Механизм формировался в ходе войны, примерно до февраля 1942 года. А на первых порах все происходило с колес. Что касается организованности, есть три постановления об эвакуации. Все секретные. Я их обнаружила уже после своей докторской диссертации в 2005-2006 годах. Первое постановление – об эвакуации населения. Второе – об эвакуации заводов и кадров. И третье – об эвакуации партийных и государственных чиновников. Я считаю, что организованно старались вывозить предприятия и промышленные кадры. То есть то, что было необходимо для военных действий.

0_144576_ce9c16e5_orig

ВЛАДИМИР ПАВЛЕНКО: Когда Махонину сказали про эвакуацию, спросили: кого возьмешь? Он взял одного Духова. То есть не тележку специалистов, а того, кто будет работать.
МАРИНА ПОТЕМКИНА: Тут много спорного. В начале войны жители мелких городков и сел не знали, как быть и что делать. Никакой команды не было. И люди сдвинулись с места на свой страх и риск. Это – чистые беженцы. Они пешком доходят до крупной железнодорожной станции, и здесь начинают формировать эшелоны.
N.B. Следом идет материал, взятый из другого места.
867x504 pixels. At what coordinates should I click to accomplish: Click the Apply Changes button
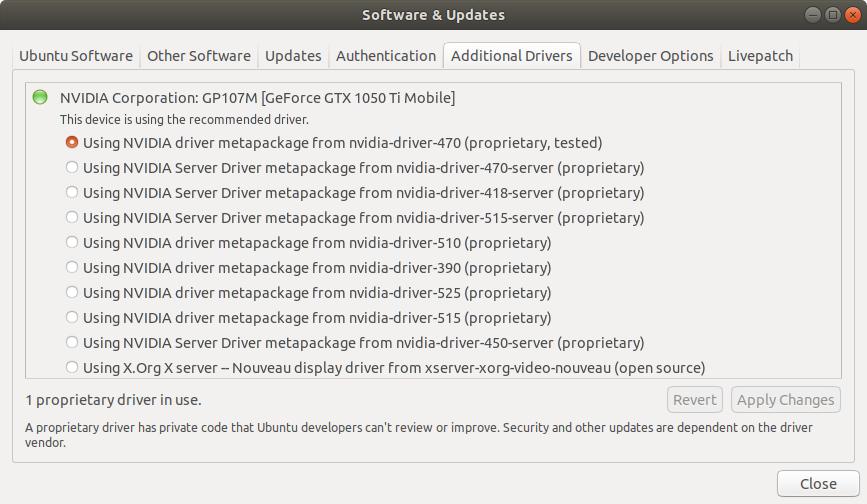tap(785, 400)
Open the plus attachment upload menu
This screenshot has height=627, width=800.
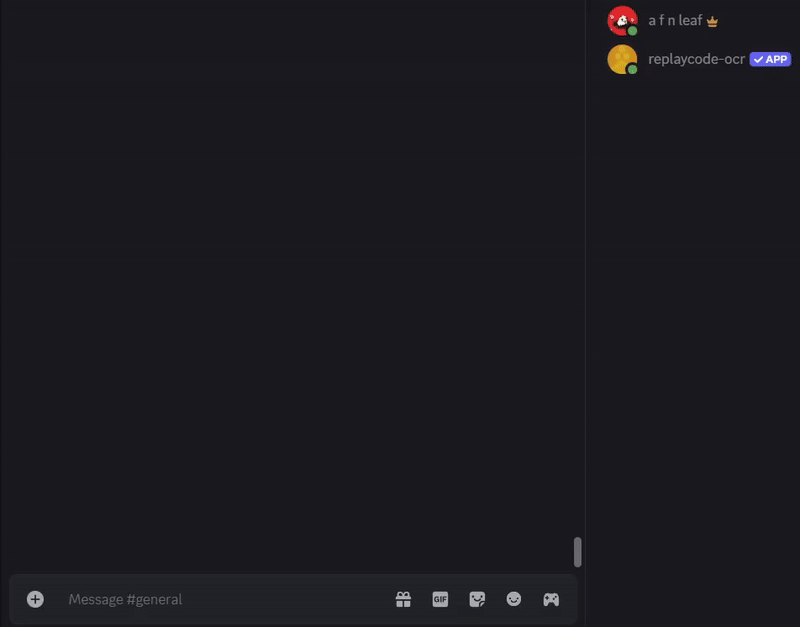coord(35,599)
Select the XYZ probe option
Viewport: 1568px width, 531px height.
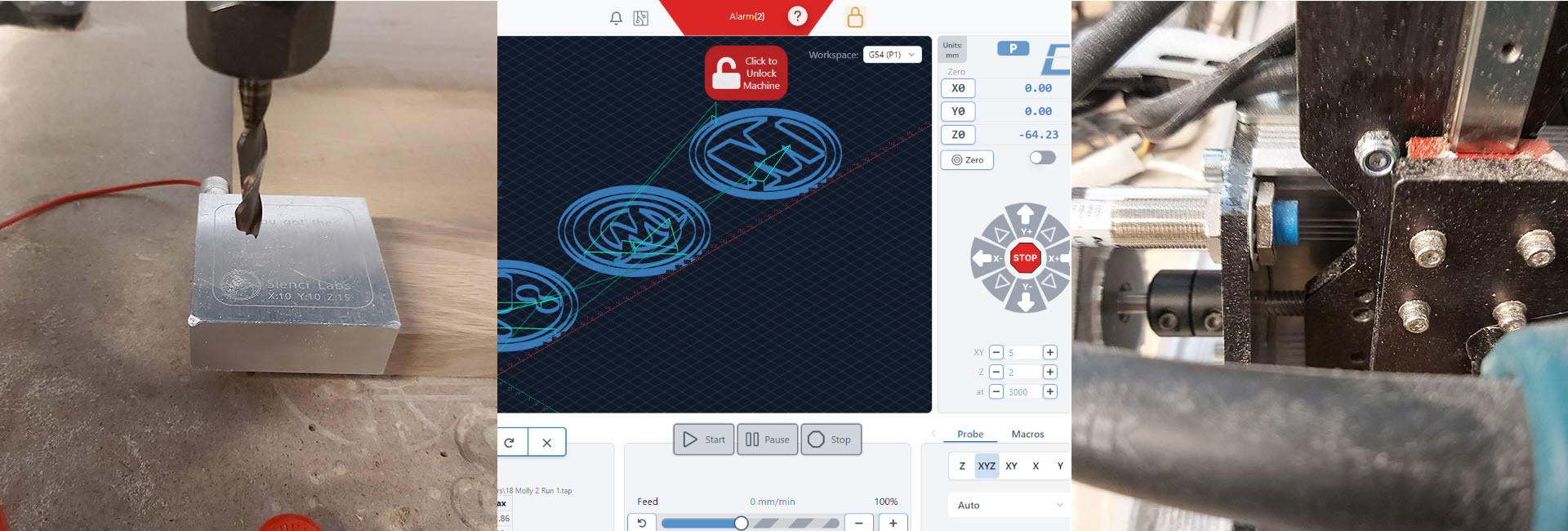click(x=987, y=466)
Составляются списки, выделяются вагоны, назначаются старшие вагона, эшелона… Стихийный поток превращается в организованный.

— Конечно, никакой беженец не дойдет пешком из Харькова до Челябинска.

МАРИНА ПОТЕМКИНА: Были случаи, когда и по два месяца пешком шли. Но в целом не обходилось без железной дороги.
Наконец, проблема численности. Официальные данные как бы есть, но…

— Наверное, точных цифр об эвакуации не будет никогда.

МАРИНА ПОТЕМКИНА: Как считать. Кого считать. По Магнитке до сих пор не разобрались с этим. Где-то в 60-е годы появилась в публикациях эта цифра: в Магнитку было эвакуировано 100 тысяч человек. Так считалось очень долго. А я начала считать по документам. И максимальная цифра, которую вывела, – 27 тысяч. Разница приличная, согласитесь.
ВЛАДИМИР ПАВЛЕНКО: Только в Челябинск поступило больше 200 тысяч эвакуированных.
МАРИНА ПОТЕМКИНА: Тут такой момент. Численность не остается на месте. Идет динамика. С учетом миграционных потоков цифра возрастает.

— Поговорим о том, как эвакуация поработала на благо области.

ВЛАДИМИР ПАВЛЕНКО: У нас появились не только новые заводы, но и институты. И – это важно отметить – благодаря эвакуации сохранились старые. Челябинский пединститут хотели закрыть, но его отстояли. Учились в четыре смены, и институт сохранили.
МАРИНА ПОТЕМКИНА: Здесь работали крупные личности в самых разных областях: от производства до театрального искусства.

— А сколько людей из тех, кто был эвакуирован, осталось на Южном Урале?

МАРИНА ПОТЕМКИНА: Очень мало. Стремились уехать.

До 1948 года вообще запрещали уезжать рабочим. Ведь тут же были даже забастовки. Как получилось? Пока шла война, все работали и молчали. А после войны… Прошел год, второй… К тому же тем, кто был осужден за дезертирство, объявили амнистию, и они поехали домой. А те, кто работал добросовестно, оставались. Это вызвало недовольство…

Где было тяжелее: на фронте или в тылу? Конечно, на фронте смерть была рядом, но и в тылу люди умирали. И справедливо ли, что до сих пор Челябинску не дают звание города-героя? Великому тыловому городу-труженику… Это тема тоже возникла в ходе разговора в редакции, который пришлось прервать, обсудив лишь часть тем, связанных с эвакуацией на Южном Урале. Разговор будет продолжен, к тому же есть договоренность, что и участники редакционной встречи и еще несколько видных ученых-историков области станут не только консультантами, но и соавторами нового публицистического цикла «Челябинского рабочего» «Эвакуация», посвященного 70-летию Победы.